The higher egg prices have said it all: A highly contagious, fast mutating avian virus continues its disruption of the poultry industry.
So far, highly pathogenic avian influenza (HPAI) has infected 58.7 million birds in the U.S., with outbreaks reaching 323 commercial flocks and 492 backyard flocks. The risk and disruption to poultry operations is significant, because an outbreak can result in culling entire flocks to eradicate it and stop the spread.
Agricultural lenders heard an update about HPAI, along with mitigation measures and the potential risk, through a webinar presentation by Craig Nelson, Principal Credit Officer at Compeer Financial, who specializes in poultry processing. The webinar was by Agri-Access, so if you missed it, you can catch the replay by getting in touch with a relationship manager.
How can poultry operators mitigate the risk of HPAI?
Nelson stressed that biosecurity against an outbreak like HPAI “is an investment, not an expense — that’s the way you need to look at it.” And anything other than a rapid response is simply not optional, because this is a fast-spreading, fast-mutating flu strain.
To illustrate, Nelson pointed out that unlike like the avian flu outbreak of 2014-15, HPAI requires less virus to infect a bird. Birds can also be infected with two strains at once, which can mutate into a third strain that spreads through the flock, and just makes it more difficult to eradicate.
Though biosecurity improvements have limited the spread between facilities, the virus is endemic to the wild birds that carry and spread it to commercial flocks. Though it’s not as harmful to wild birds, fatalities are higher among commercial flocks.

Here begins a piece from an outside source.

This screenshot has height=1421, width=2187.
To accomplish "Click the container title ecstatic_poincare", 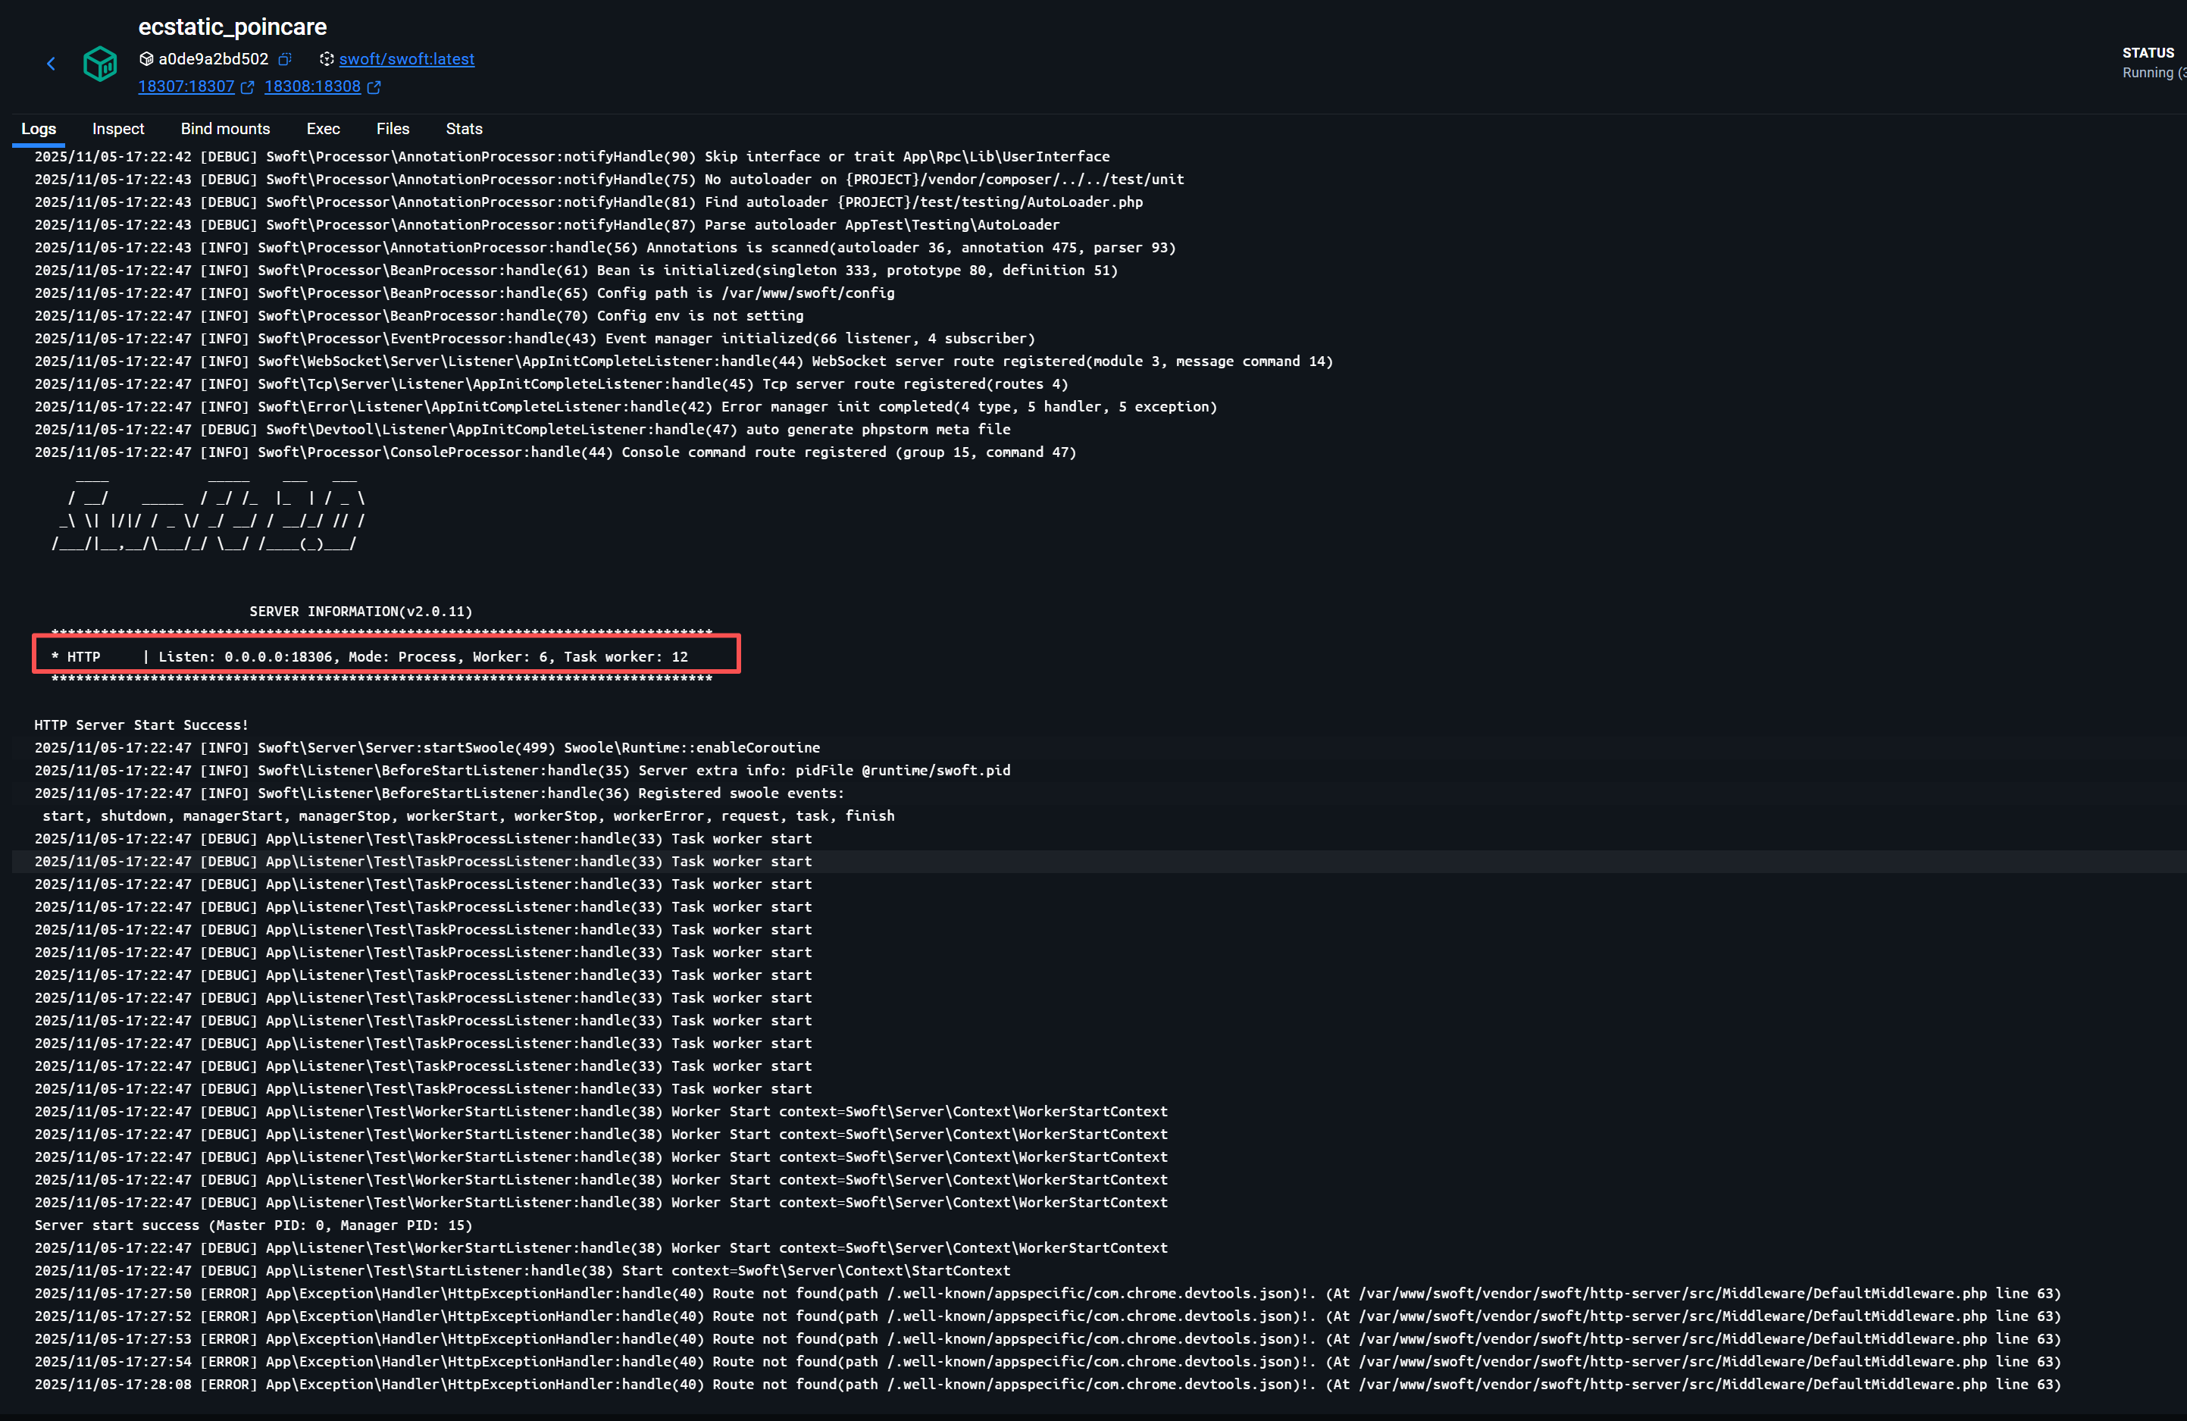I will (232, 28).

Given the risk, poultry operations should have dedicated biosecurity staff, Nelson says. He listed some of the risk factors operators should be actively managing:
- On-premise manure trucks
- Cleaning methods of exhaust fans that allow infected sparrows to enter the poultry house
- Proximity of lakes, ponds and waterways to facilities
- Wild birds (carriers of the virus) roosting near air intake systems
- Commingling of staff from different facilities, shared labor and contract crews
- Shared location with main office, feed mill and egg trucks
- Discrepancies in what is in the biosecurity plan versus what is actually being practiced
What are the financial impact and risks from HPAI?

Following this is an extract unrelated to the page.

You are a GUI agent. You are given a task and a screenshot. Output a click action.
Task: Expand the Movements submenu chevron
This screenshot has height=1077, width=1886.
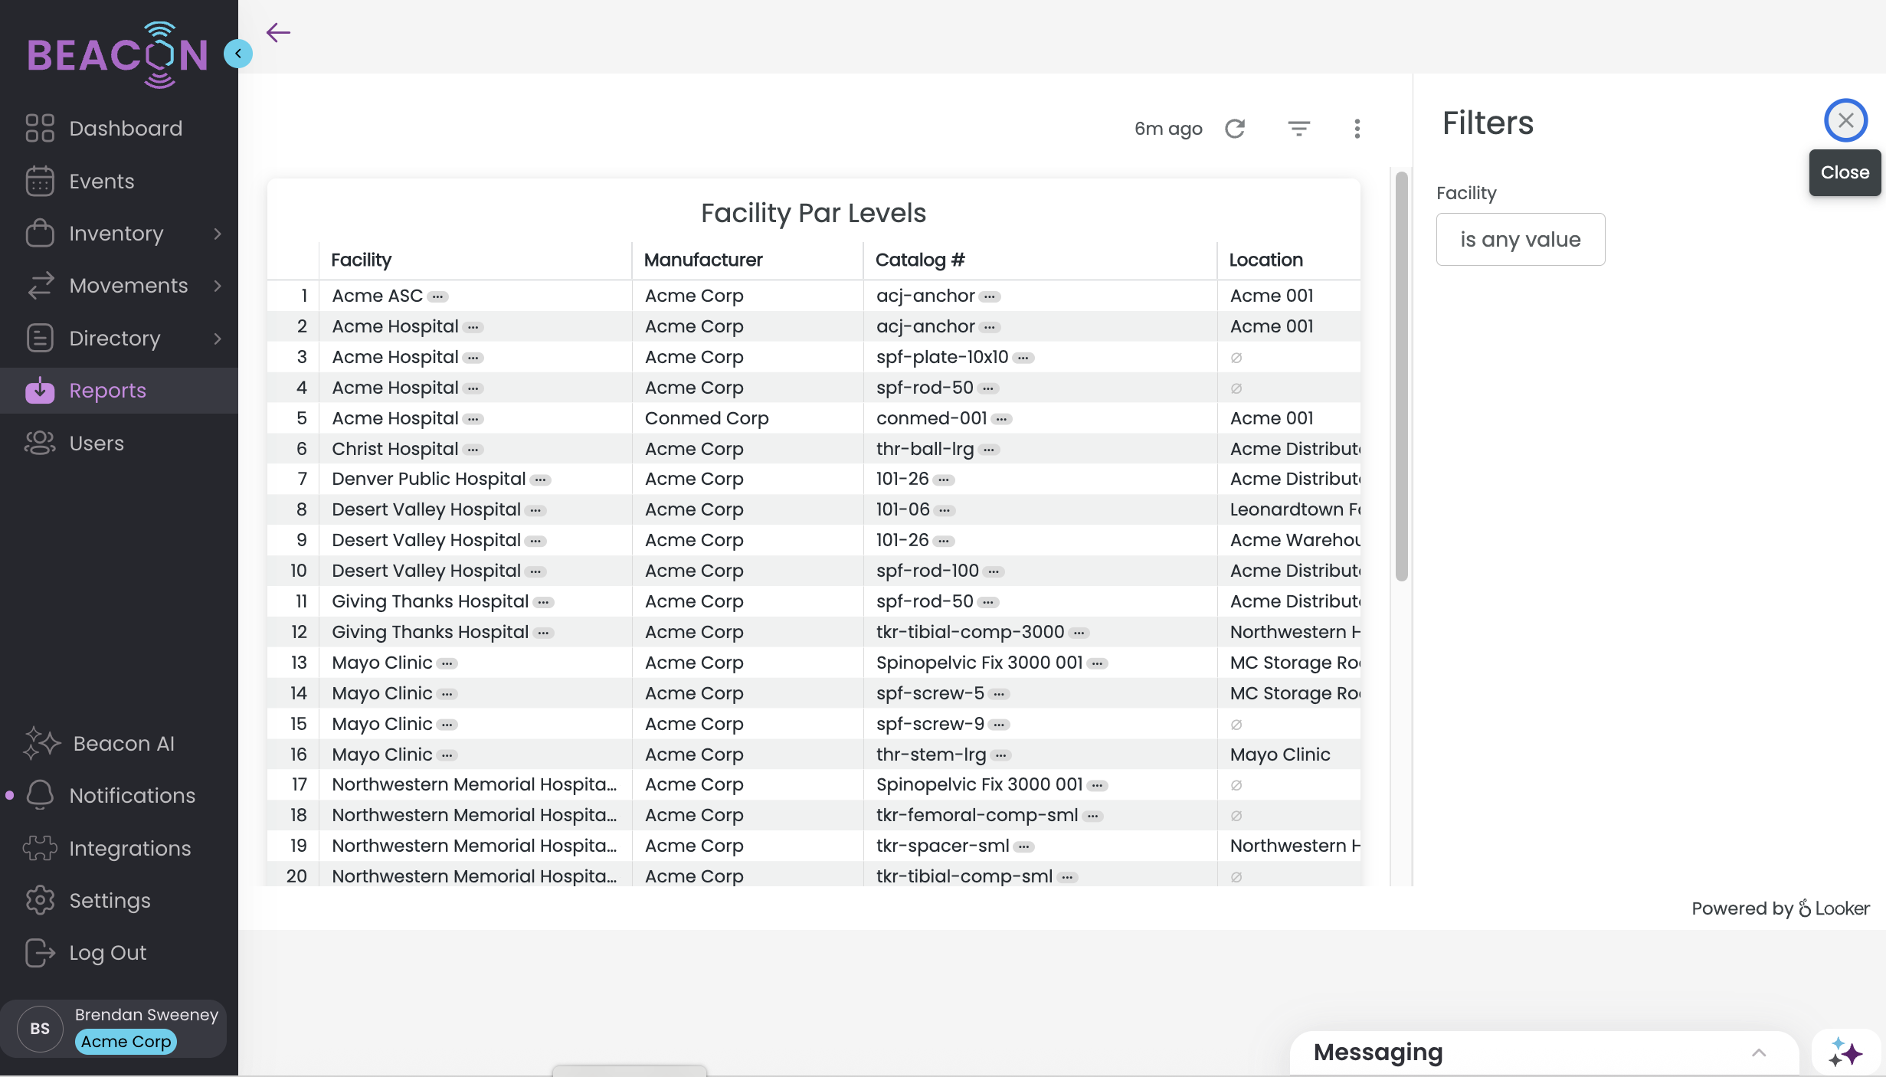[218, 286]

HPAI presents a risk to the poultry operators as well as the lenders that are financing them, but it’s something we have to deal with, Nelson says.
Financial assistance has been limited to operations recovering from an outbreak. There are federal indemnity payments and assistance to cover the costs of culling and cleanup. But the challenge is that there are no insurance products or federal funding to cover the revenue gap incurred from clearing the facilities of HPAI and the delays of establishing new flocks.
Yes, U.S. poultry operators are recovering from the setback as they rebuild their flocks after the outbreak. Growers are still servicing their debts without material impacts.
“Unless something changes significantly in how it is handled, I don’t see it as a big risk to the poultry industry,” Nelson says. “(Processors) that were not impacted generally benefited from higher (egg) prices.”
Trade restrictions and vaccine mandates
The risk of trade restrictions on U.S. exports of broilers has cooled with the avian flu outbreak. HPAI outbreaks have been documented across the globe. So far, outbreaks in these populations have been regionalized, enabling larger companies to meet their commitments by drawing products from other plants, Nelson says.
One outcome from the largest avian flu outbreak in U.S. history is the possibility of the first-ever large-scale avian flu vaccination program for poultry. Europe is discussing vaccine mandates for poultry operators and the U.S. government has proposed vaccination as a solution to curb the outbreak and cool the effects of inflation.
Nelson says a vaccine isn’t available yet, as it’s being tested by the USDA. But it’s important to consider the effects of a vaccine mandate on trade, because vaccinations require a robust surveillance program under the World Organization of Animal Health Regulations.
But at some point, vaccinating poultry against avian flu could prove to be the best solution.
“Those indemnity payments start to add up and they’re expensive,” Nelson says. “So maybe a vaccine is a cheaper route to go.”